Provided data:
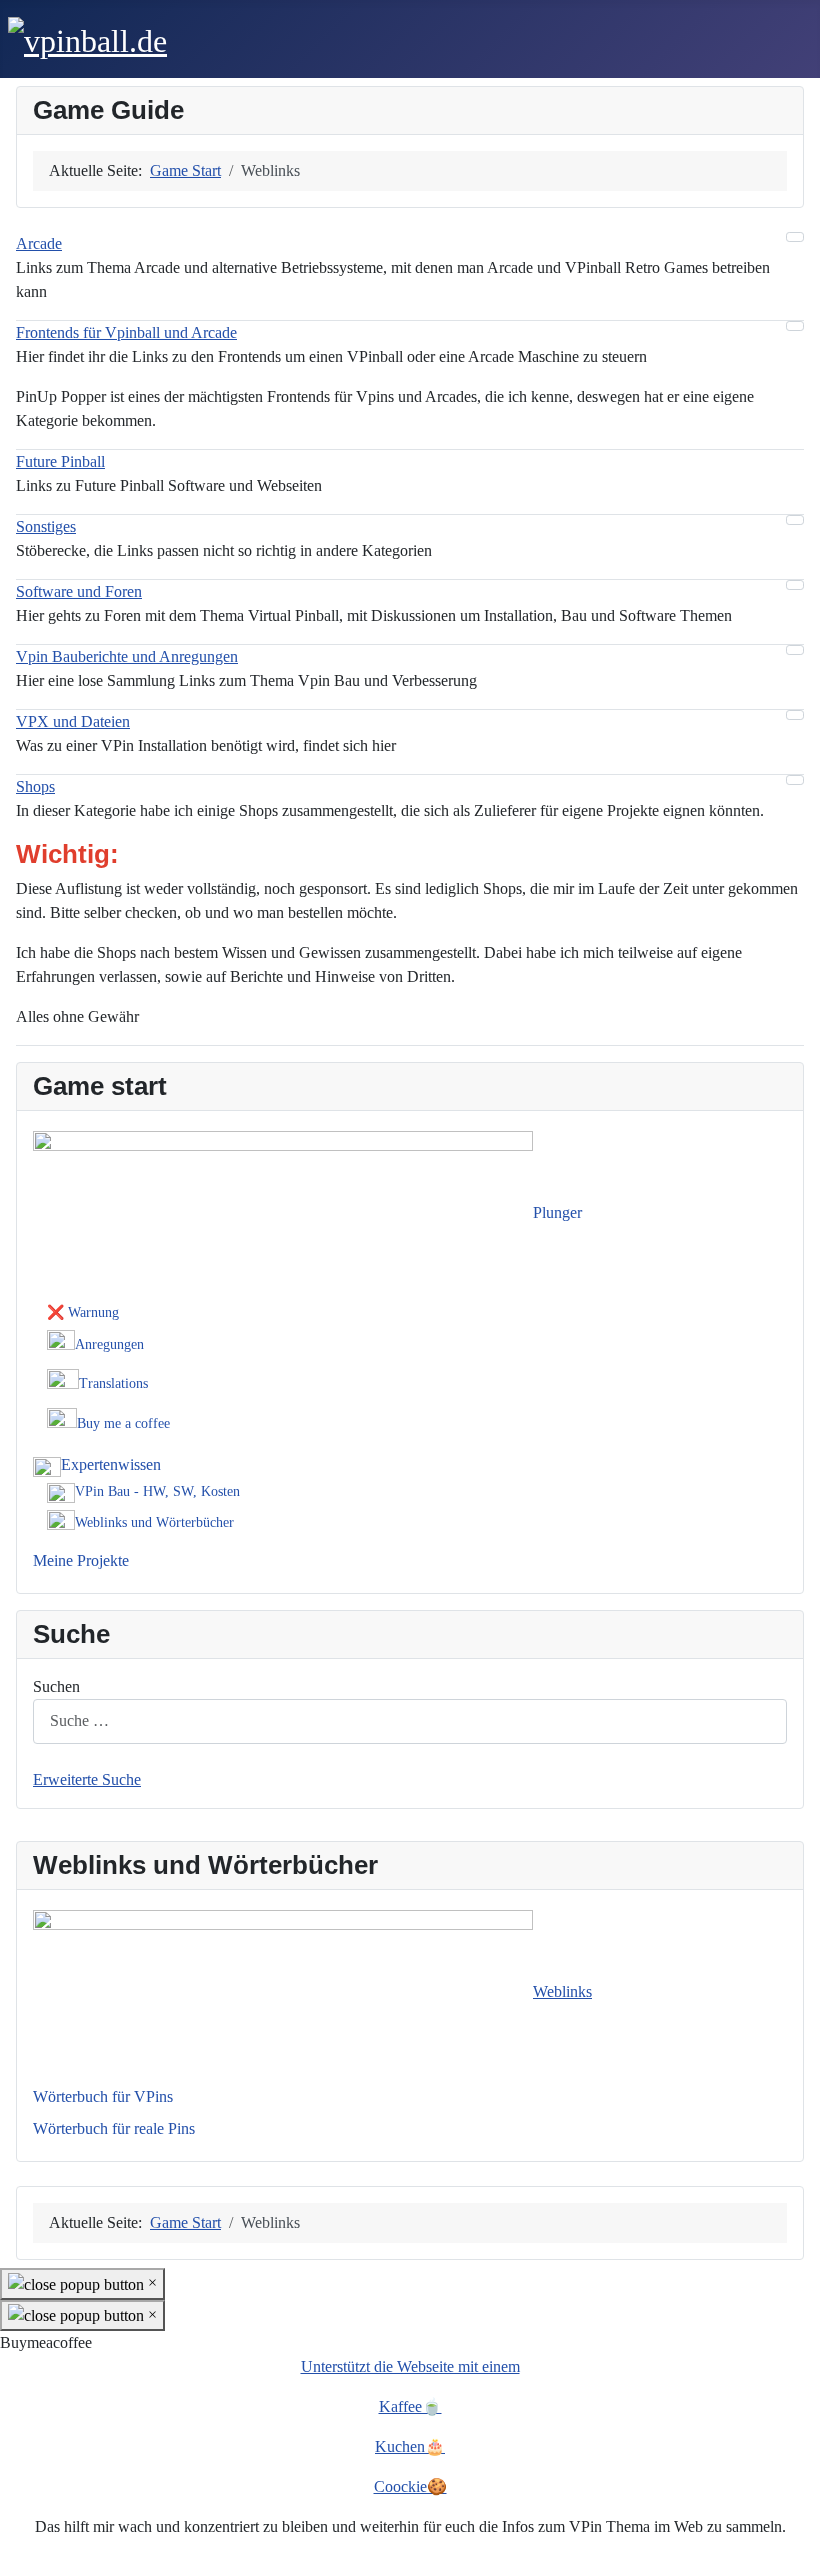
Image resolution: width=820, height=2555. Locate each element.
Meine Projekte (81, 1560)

* * *

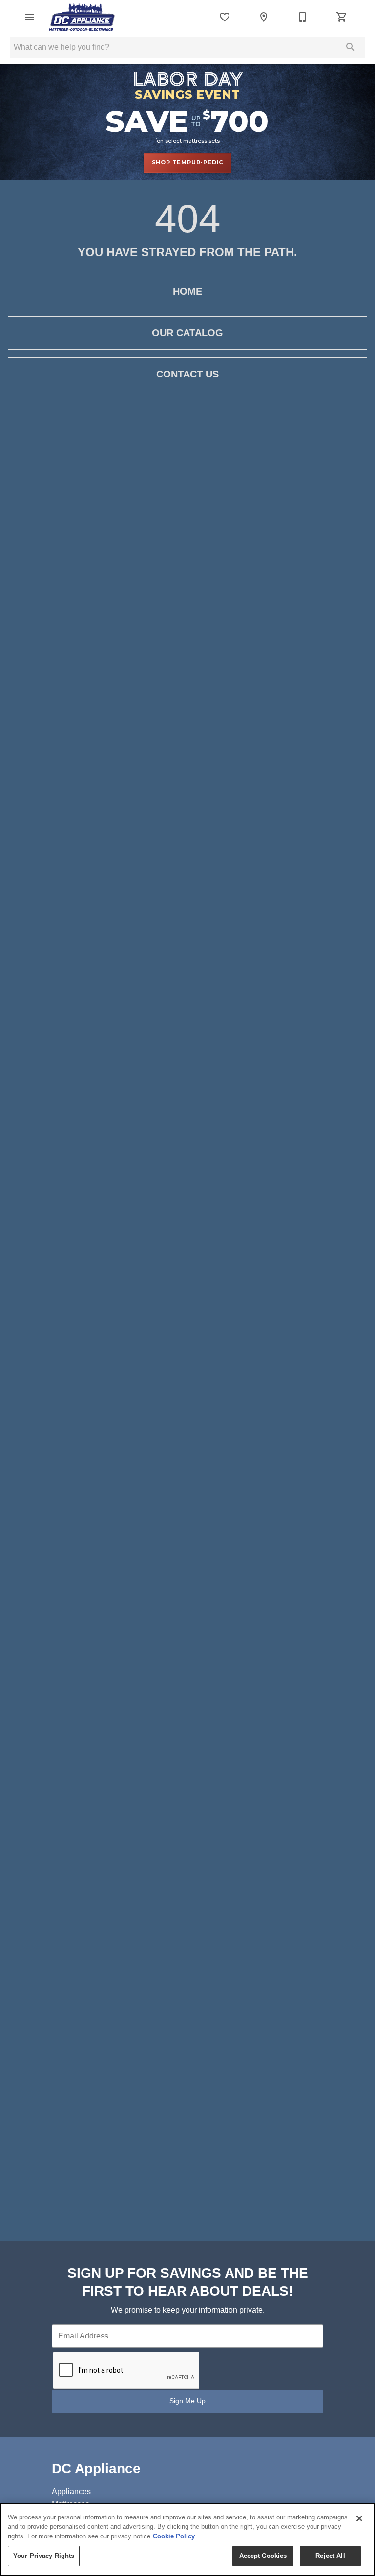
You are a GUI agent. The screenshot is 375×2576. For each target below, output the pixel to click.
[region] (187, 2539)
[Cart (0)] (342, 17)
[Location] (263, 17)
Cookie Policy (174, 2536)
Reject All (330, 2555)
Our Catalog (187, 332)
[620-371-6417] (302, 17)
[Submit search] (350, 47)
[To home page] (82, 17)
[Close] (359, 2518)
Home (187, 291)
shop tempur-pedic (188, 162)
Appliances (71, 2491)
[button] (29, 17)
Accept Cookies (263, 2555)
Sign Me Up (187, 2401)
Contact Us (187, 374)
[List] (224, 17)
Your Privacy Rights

==

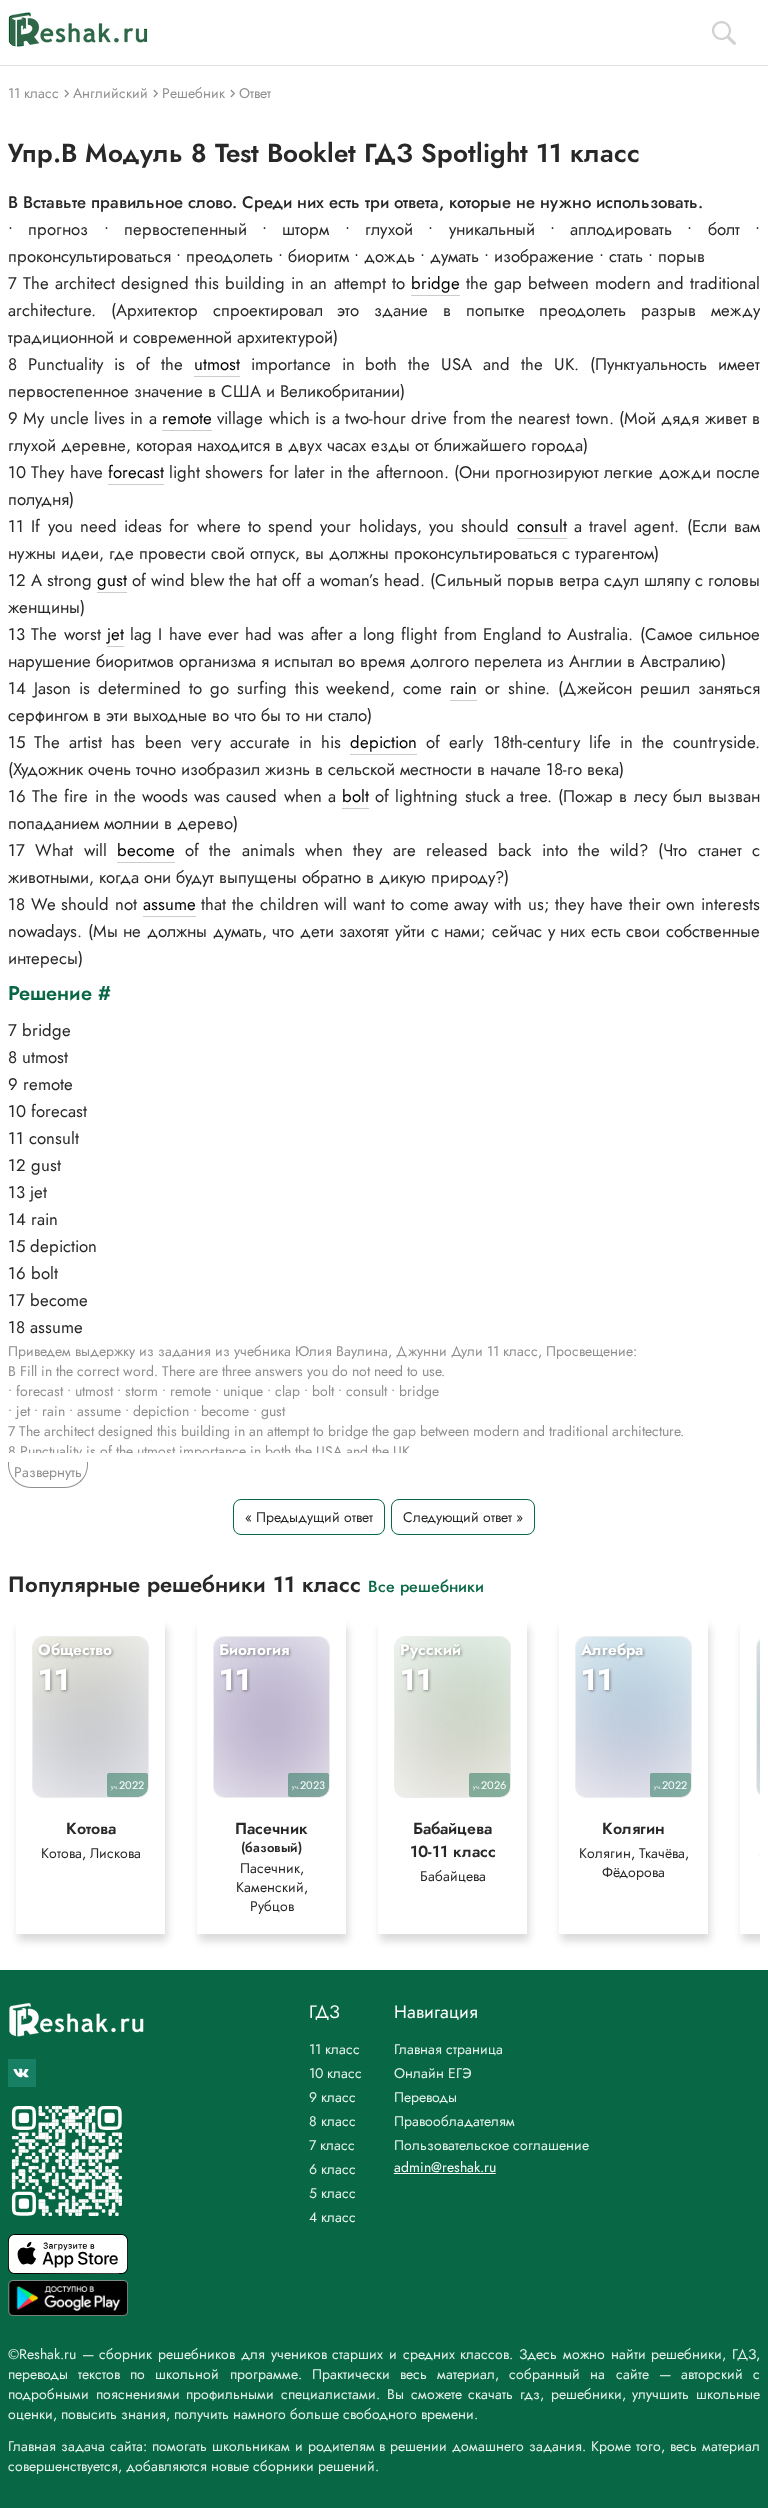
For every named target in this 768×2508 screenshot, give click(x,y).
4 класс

Task goal: Among the entries above, the lines between the ones containing "[Submit search] (350, 47)" and "Your Privacy Rights", inclusive, are to be transcribed exactly. No other line is to be given.

Answer to the exercise:
[Submit search] (350, 47)
[To home page] (82, 17)
[Close] (359, 2518)
Home (187, 291)
shop tempur-pedic (188, 162)
Appliances (71, 2491)
[button] (29, 17)
Accept Cookies (263, 2555)
Sign Me Up (187, 2401)
Contact Us (187, 374)
[List] (224, 17)
Your Privacy Rights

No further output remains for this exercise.